What is being asked
Quote the records verbatim from their first line through the line that contains "Action: tap(90, 29)", including both of those lines.

Supplied data
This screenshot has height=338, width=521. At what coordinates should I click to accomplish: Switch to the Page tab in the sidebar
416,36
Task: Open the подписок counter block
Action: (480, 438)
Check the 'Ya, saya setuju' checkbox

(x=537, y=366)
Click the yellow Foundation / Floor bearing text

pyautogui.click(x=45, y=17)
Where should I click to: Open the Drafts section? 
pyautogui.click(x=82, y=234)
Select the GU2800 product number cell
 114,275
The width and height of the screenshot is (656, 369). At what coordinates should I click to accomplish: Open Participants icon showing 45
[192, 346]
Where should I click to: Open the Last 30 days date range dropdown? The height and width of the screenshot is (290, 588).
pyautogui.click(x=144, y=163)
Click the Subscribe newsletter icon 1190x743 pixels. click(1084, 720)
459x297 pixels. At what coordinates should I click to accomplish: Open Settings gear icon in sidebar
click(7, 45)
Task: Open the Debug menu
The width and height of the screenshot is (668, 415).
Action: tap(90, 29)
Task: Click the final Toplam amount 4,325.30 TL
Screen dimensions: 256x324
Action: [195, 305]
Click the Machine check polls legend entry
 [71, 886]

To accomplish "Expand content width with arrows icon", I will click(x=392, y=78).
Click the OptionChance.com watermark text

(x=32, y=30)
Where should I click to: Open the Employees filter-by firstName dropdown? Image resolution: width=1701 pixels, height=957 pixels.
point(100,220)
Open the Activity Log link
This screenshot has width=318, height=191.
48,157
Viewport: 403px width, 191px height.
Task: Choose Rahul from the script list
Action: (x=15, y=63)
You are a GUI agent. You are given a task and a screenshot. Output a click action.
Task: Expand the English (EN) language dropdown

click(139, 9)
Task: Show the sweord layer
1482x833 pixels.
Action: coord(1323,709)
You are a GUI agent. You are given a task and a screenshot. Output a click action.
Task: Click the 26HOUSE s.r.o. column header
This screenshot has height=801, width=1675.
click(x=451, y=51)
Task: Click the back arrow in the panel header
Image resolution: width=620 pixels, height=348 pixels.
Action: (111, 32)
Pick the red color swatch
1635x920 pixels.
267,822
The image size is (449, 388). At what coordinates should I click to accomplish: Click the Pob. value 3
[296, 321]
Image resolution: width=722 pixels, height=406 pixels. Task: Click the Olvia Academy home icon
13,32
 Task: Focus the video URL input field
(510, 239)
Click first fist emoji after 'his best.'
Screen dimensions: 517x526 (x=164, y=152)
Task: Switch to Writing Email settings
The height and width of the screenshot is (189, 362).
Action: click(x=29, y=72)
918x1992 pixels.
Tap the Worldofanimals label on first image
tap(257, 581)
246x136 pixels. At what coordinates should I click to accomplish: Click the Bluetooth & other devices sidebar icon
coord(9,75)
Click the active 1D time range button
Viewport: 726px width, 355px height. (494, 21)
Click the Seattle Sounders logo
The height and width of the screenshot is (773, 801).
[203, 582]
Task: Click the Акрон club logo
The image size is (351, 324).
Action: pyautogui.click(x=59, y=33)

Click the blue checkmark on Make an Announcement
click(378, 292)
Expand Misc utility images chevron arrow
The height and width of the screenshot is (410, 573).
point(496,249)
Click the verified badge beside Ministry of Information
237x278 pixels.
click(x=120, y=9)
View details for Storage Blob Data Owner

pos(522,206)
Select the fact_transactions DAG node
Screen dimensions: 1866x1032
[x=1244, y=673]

Output
This screenshot has height=338, width=521. At what coordinates should I click to accomplish: Switch to the Page tab in the sidebar
416,36
Task: Open the подписок counter block
Action: (480, 438)
Check the 'Ya, saya setuju' checkbox

(x=537, y=366)
Click the yellow Foundation / Floor bearing text

pyautogui.click(x=45, y=17)
Where should I click to: Open the Drafts section? 
pyautogui.click(x=82, y=234)
Select the GU2800 product number cell
 114,275
The width and height of the screenshot is (656, 369). At what coordinates should I click to accomplish: Open Participants icon showing 45
[192, 346]
Where should I click to: Open the Last 30 days date range dropdown? The height and width of the screenshot is (290, 588).
pyautogui.click(x=144, y=163)
Click the Subscribe newsletter icon 1190x743 pixels. click(1084, 720)
459x297 pixels. At what coordinates should I click to accomplish: Open Settings gear icon in sidebar
click(7, 45)
Task: Open the Debug menu
The width and height of the screenshot is (668, 415).
Action: tap(90, 29)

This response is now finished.